8. « Le plus petit / le plus grand » dans le Royaume et le fait d’accomplir / d’enseigner les commandements
ὃς ἐὰν οὖν λύσῃ μίαν τῶν ἐντολῶν τούτων τῶν ἐλαχίστων…
οὗτος ἐλάχιστος κληθήσεται…
ὃς δ’ ἂν ποιήσῃ καὶ διδάξῃ…
οὗτος μέγας κληθήσεται… (Matthieu 5:19)
Les verbes et adjectifs utilisés ici renforcent une hiérarchie d’autorité :
- λύσῃ (de λύω) – « délier, relâcher, invalider » un commandement.
- ἐλάχιστος / μέγας – « le plus petit / le plus grand » dans le royaume.
Jésus se positionne comme celui qui :
- fixe la norme selon laquelle les autres (qui relâchent ou respectent les commandements) seront jugés en termes de grandeur ou de petitesse,
- exige une justice qui dépasse celle des scribes et des pharisiens.
D’un point de vue grammatical, il ne s’exprime pas comme quelqu’un qui espère que cela soit vrai, mais comme celui dont le jugement définit ces catégories dans le royaume.
Implication lexicale :
Les termes juridiques (λύειν ἐντολήν) ainsi que le langage d’évaluation propre au royaume suggèrent que Jésus agit en tant que législateur-juge, et non comme un pair parmi d’autres enseignants.
9. Synthèse : en quoi les données lexicales étayent la souveraineté déléguée
Résumé des preuves lexicales et syntaxiques :
- καταλύω – un verbe fort signifiant démolir/annuler un système ; Jésus s’exprime comme quelqu’un qui pourrait, en théorie, être soupçonné de faire exactement cela.
- πληρόω – à comprendre ici comme menant la Loi à son but escompté, ce qui correspond au rôle d’un architecte de la loi révélant sa véritable finalité.
- ἕως ἂν παρέλθῃ + οὐ μὴ – une garantie future extrêmement forte ; seul quelqu’un ayant autorité sur le sort de la Loi pourrait s’exprimer ainsi.
- ἰῶτα / κεραία – accent mis sur des détails textuels infimes, comme si Jésus connaissait intimement l’ensemble du corpus textuel et en était le propriétaire.
- ἀμὴν λέγω ὑμῖν – formule de serment s’autocertifiant ; Jésus ancre l’avenir de la Loi sur sa propre parole faisant autorité.
- ἐρρέθη … ἐγὼ δὲ λέγω ὑμῖν – contraste structurel entre l’autorité traditionnelle anonyme et la voix personnelle, active et décisive de Jésus.
- λύσῃ / ποιήσῃ καὶ διδάξῃ avec « le plus petit / le plus grand » dans le royaume – Jésus endosse le rôle de celui dont l’évaluation définit la place dans l’ordre eschatologique.

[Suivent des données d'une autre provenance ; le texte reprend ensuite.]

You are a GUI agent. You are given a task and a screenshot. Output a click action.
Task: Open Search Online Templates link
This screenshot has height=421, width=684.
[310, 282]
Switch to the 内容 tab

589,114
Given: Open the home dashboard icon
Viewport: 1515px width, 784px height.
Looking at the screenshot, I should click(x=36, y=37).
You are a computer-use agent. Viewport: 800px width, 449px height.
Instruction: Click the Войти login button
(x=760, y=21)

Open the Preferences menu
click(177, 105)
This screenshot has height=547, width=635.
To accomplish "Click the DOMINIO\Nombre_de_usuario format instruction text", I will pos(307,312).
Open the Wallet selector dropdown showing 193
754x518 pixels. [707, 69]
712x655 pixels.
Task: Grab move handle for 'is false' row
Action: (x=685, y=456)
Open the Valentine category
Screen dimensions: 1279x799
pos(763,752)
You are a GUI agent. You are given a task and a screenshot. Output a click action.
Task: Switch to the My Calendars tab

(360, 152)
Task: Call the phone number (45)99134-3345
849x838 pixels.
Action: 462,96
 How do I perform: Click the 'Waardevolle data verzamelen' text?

Dans son ensemble, le texte grec ne dépeint pas Jésus comme :
- un simple prophète citant Yahweh,
- un rabbin débattant d’applications halakhiques,
- ou un réformateur argumentant au sein d’un cadre juridique commun.
Le langage le présente systématiquement comme quelqu’un qui s’exprime avec la confiance, l’intimité et l’autorité du législateur même de la Loi, tandis que le contexte plus large de l’Évangile préserve sa subordination et son obéissance au Père.
C’est précisément ce qu’exprime mon modèle de souveraineté déléguée :
le Père comme source ultime,
le Fils comme créateur et administrateur de la Loi,
et Matthieu 5 :17–20 comme la manifestation linguistique explicite de ce statut.